#### WORK REQUIRED:
Report every line of the entries that contains the word "Transforming".

#### DATA TO EXAMINE:
—————

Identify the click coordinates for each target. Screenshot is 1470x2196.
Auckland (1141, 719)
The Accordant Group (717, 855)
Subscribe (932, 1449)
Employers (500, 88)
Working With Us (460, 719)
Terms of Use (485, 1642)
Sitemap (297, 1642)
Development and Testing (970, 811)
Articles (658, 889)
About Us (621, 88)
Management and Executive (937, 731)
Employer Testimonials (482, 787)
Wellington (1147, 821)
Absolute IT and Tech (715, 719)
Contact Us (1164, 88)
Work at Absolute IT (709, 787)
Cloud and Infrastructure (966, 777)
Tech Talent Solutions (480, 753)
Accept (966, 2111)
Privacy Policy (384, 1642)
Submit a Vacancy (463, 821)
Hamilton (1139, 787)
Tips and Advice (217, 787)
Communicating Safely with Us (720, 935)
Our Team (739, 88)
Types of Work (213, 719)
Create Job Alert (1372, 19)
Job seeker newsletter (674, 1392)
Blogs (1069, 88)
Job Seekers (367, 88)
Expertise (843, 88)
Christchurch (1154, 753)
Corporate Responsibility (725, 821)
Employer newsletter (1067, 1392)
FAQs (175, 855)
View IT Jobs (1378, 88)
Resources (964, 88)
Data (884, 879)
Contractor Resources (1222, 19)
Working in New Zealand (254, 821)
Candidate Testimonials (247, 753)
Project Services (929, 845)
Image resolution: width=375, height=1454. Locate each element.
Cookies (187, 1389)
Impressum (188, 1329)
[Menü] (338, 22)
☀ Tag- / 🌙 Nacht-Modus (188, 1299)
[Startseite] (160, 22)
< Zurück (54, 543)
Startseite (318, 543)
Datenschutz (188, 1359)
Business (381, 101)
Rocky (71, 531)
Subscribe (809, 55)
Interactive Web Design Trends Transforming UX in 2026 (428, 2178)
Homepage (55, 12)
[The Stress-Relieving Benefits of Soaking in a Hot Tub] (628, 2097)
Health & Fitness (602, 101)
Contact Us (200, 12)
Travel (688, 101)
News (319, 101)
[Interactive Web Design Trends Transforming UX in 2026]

—————

#### EXERCISE ANSWER:
Interactive Web Design Trends Transforming UX in 2026 (428, 2178)
[Interactive Web Design Trends Transforming UX in 2026]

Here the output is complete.